→ **WORK TO BE COMPLETED**:
Give back each line of the data exactly as it reads, minus the pictures.

====== INPUT MATERIAL ======

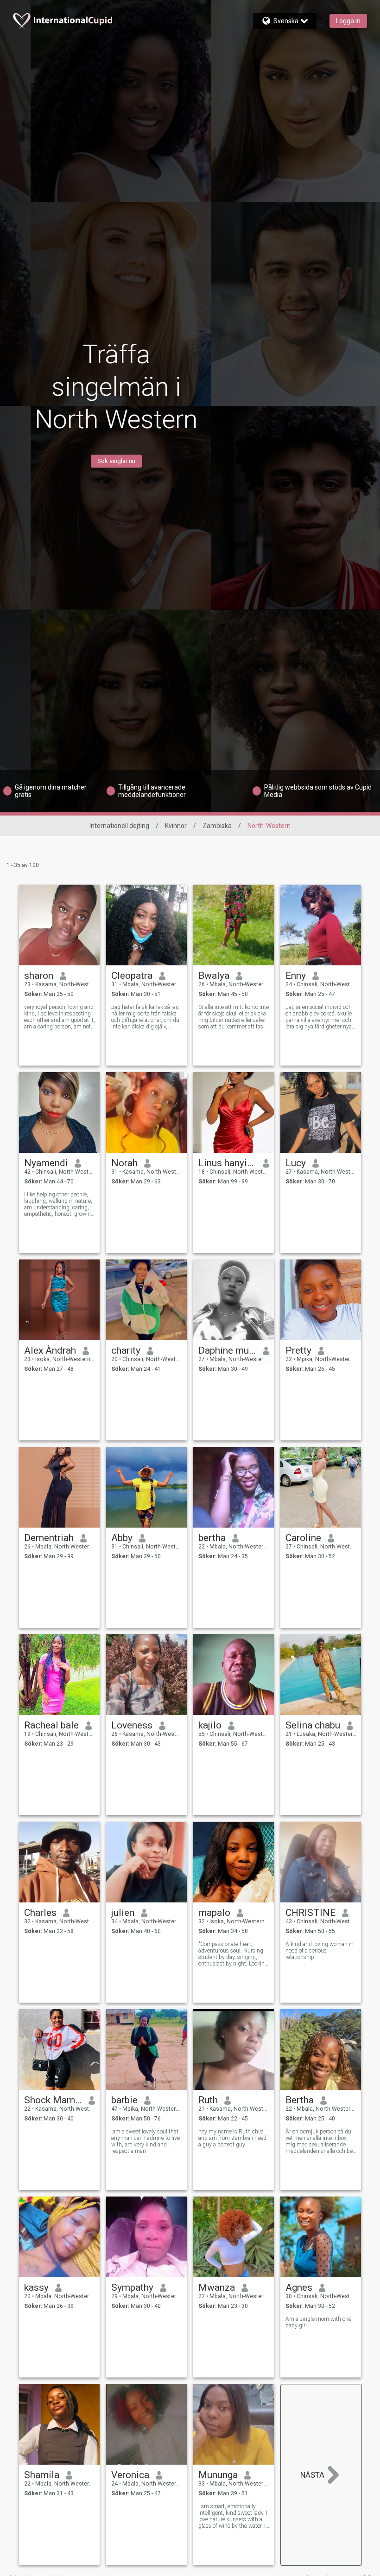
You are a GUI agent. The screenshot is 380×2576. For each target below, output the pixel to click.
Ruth (208, 2100)
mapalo (214, 1912)
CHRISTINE (310, 1912)
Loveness (131, 1725)
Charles (40, 1912)
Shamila (41, 2474)
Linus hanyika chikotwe (227, 1163)
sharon (38, 975)
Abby (122, 1537)
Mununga (218, 2474)
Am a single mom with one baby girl (318, 2322)
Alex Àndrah (50, 1350)
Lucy (295, 1163)
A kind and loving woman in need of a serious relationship (319, 1950)
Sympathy (132, 2287)
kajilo (210, 1725)
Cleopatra (131, 975)
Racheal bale (51, 1725)
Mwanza (216, 2287)
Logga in (348, 21)
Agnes (298, 2287)
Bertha (299, 2100)
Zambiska (217, 825)
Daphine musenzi (227, 1350)
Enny (295, 975)
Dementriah (49, 1537)
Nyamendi (46, 1163)
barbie (124, 2100)
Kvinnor (176, 825)
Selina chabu (312, 1725)
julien (122, 1912)
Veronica (130, 2474)
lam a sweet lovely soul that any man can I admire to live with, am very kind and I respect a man (145, 2141)
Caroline (303, 1537)
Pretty (298, 1350)
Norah (124, 1163)
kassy (36, 2287)
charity (125, 1350)
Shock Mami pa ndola (53, 2100)
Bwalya (213, 975)
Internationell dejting (119, 825)
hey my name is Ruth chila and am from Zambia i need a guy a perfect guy (232, 2138)
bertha (212, 1537)
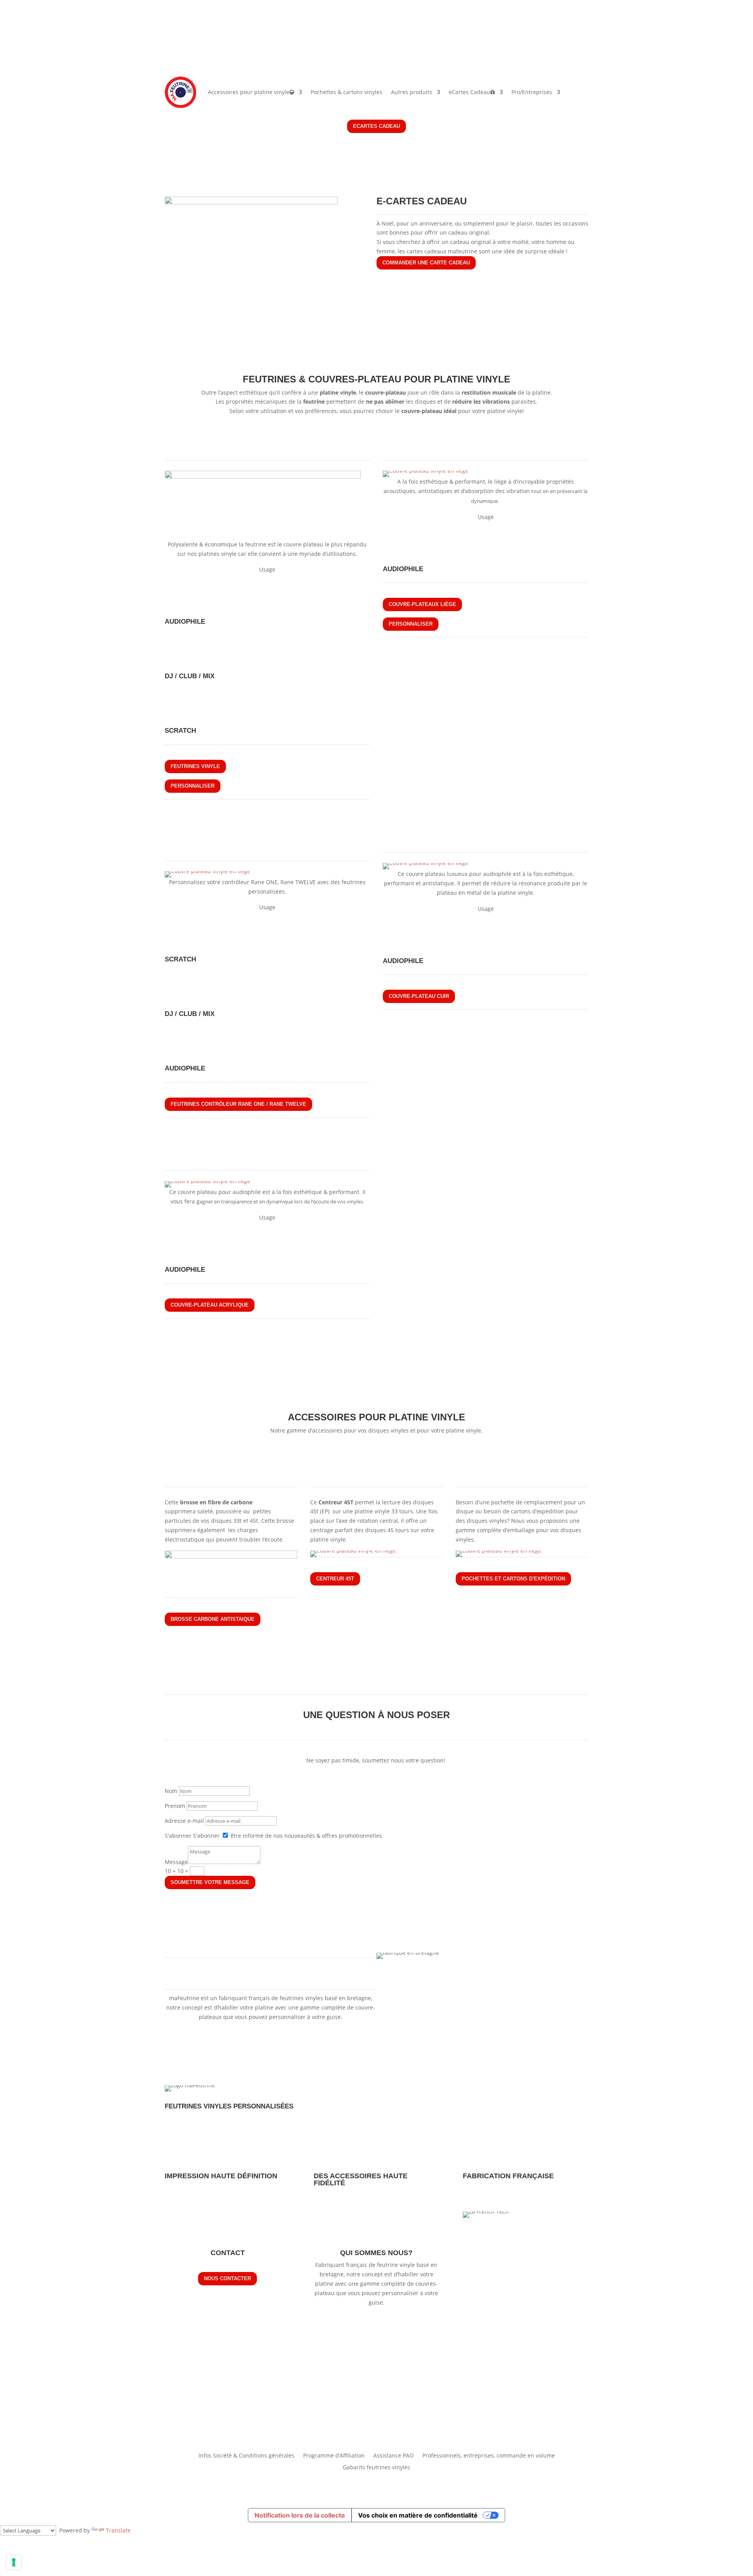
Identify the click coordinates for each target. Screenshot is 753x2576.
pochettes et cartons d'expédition (513, 1579)
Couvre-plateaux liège (422, 604)
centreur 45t (335, 1579)
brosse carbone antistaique (213, 1619)
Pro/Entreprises (531, 92)
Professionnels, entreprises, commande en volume (488, 2455)
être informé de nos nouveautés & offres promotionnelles (306, 1835)
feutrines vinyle (195, 766)
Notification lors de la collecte (300, 2515)
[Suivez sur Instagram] (202, 38)
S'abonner (178, 1835)
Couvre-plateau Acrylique (210, 1305)
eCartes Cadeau (469, 92)
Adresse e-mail (184, 1820)
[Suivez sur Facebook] (171, 38)
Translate (118, 2530)
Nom (171, 1791)
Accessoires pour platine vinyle (248, 92)
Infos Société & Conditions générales (246, 2455)
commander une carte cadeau (426, 263)
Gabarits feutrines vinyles (376, 2466)
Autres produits (411, 92)
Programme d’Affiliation (334, 2455)
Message (176, 1862)
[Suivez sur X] (186, 38)
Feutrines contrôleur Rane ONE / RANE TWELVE (238, 1104)
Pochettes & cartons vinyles (346, 92)
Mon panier (572, 38)
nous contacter (227, 2278)
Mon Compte (570, 50)
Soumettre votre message (210, 1882)
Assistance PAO (393, 2455)
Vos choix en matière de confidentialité (418, 2515)
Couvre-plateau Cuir (419, 996)
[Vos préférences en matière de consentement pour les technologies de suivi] (13, 2562)
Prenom (175, 1806)
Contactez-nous (521, 38)
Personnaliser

======

→ **SOLUTION**:
You are a GUI agent. The screenshot is 380×2576. For each target below, output the pixel to click.
Ruth (208, 2100)
mapalo (214, 1912)
CHRISTINE (310, 1912)
Loveness (131, 1725)
Charles (40, 1912)
Shamila (41, 2474)
Linus hanyika chikotwe (227, 1163)
sharon (38, 975)
Abby (122, 1537)
Mununga (218, 2474)
Am a single mom with one baby girl (318, 2322)
Alex Àndrah (50, 1350)
Lucy (295, 1163)
A kind and loving woman in need of a serious relationship (319, 1950)
Sympathy (132, 2287)
kajilo (210, 1725)
Cleopatra (131, 975)
Racheal bale (51, 1725)
Mwanza (216, 2287)
Logga in (348, 21)
Agnes (298, 2287)
Bertha (299, 2100)
Zambiska (217, 825)
Daphine musenzi (227, 1350)
Enny (295, 975)
Dementriah (49, 1537)
Nyamendi (46, 1163)
barbie (124, 2100)
Kvinnor (176, 825)
Selina chabu (312, 1725)
julien (122, 1912)
Veronica (130, 2474)
lam a sweet lovely soul that any man can I admire to live with, am very kind and I respect a man (145, 2141)
Caroline (303, 1537)
Pretty (298, 1350)
Norah (124, 1163)
kassy (36, 2287)
charity (125, 1350)
Shock Mami pa ndola (53, 2100)
Bwalya (213, 975)
Internationell dejting (119, 825)
hey my name is Ruth chila and am from Zambia i need a guy a perfect guy (232, 2138)
bertha (212, 1537)
Identify the click coordinates for each target. Screenshot is 753x2576.
pochettes et cartons d'expédition (513, 1579)
Couvre-plateaux liège (422, 604)
centreur 45t (335, 1579)
brosse carbone antistaique (213, 1619)
Pro/Entreprises (531, 92)
Professionnels, entreprises, commande en volume (488, 2455)
être informé de nos nouveautés & offres promotionnelles (306, 1835)
feutrines vinyle (195, 766)
Notification lors de la collecte (300, 2515)
[Suivez sur Instagram] (202, 38)
S'abonner (178, 1835)
Couvre-plateau Acrylique (210, 1305)
eCartes Cadeau (469, 92)
Adresse e-mail (184, 1820)
[Suivez sur Facebook] (171, 38)
Translate (118, 2530)
Nom (171, 1791)
Accessoires pour platine vinyle (248, 92)
Infos Société & Conditions générales (246, 2455)
commander une carte cadeau (426, 263)
Gabarits feutrines vinyles (376, 2466)
Autres produits (411, 92)
Programme d’Affiliation (334, 2455)
Message (176, 1862)
[Suivez sur X] (186, 38)
Feutrines contrôleur Rane ONE / RANE TWELVE (238, 1104)
Pochettes & cartons vinyles (346, 92)
Mon panier (572, 38)
nous contacter (227, 2278)
Mon Compte (570, 50)
Soumettre votre message (210, 1882)
Assistance PAO (393, 2455)
Vos choix en matière de confidentialité (418, 2515)
Couvre-plateau Cuir (419, 996)
[Vos préférences en matière de consentement pour les technologies de suivi] (13, 2562)
Prenom (175, 1806)
Contactez-nous (521, 38)
Personnaliser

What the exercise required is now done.